## ACTIVITY
Leave the pictures out, and repeat exactly each line from the one that holds "Given: Select the" through the final line of the entries below.

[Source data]
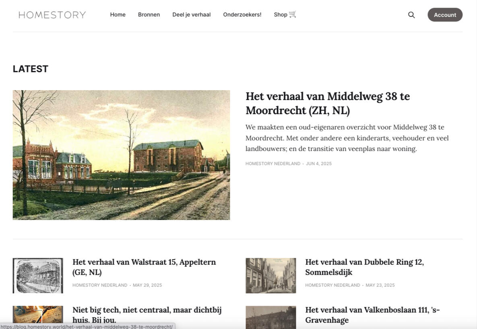Screen dimensions: 477x329
Task: Open the Shop menu link
Action: [281, 14]
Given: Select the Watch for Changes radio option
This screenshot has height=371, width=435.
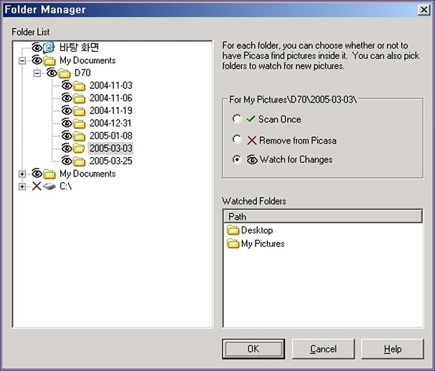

## RESPONSE AREA
Given: Select the Watch for Changes radio option
This screenshot has height=371, width=435.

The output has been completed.